- _PROBLEM TO WORK ON_
Among the entries that follow, the required portion opens with the line containing "This screenshot has height=661, width=850." and closes with the line containing "the large antenna". Give that portion again exactly, and nothing else.

- _DATA UNDER STUDY_
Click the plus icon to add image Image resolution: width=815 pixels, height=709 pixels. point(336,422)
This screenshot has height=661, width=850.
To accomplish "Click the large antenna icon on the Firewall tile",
* * *
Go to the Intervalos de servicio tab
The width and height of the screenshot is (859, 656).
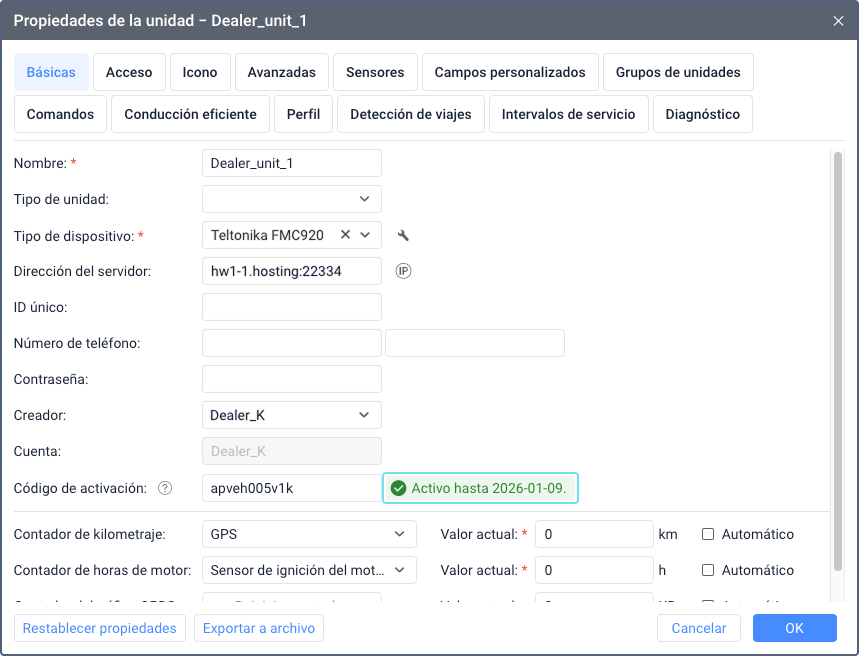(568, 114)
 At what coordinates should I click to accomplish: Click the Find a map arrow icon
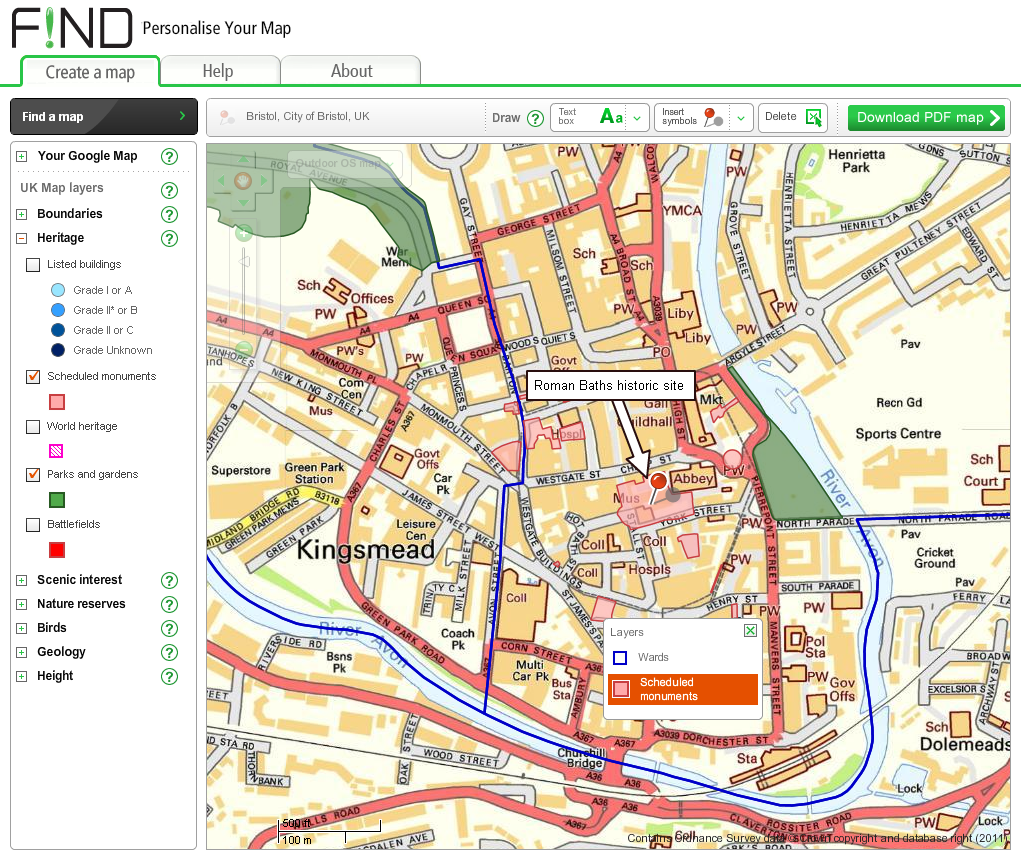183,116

- _REPLY_
This screenshot has height=661, width=850.
To accomplish "Click the large antenna icon on the Firewall tile",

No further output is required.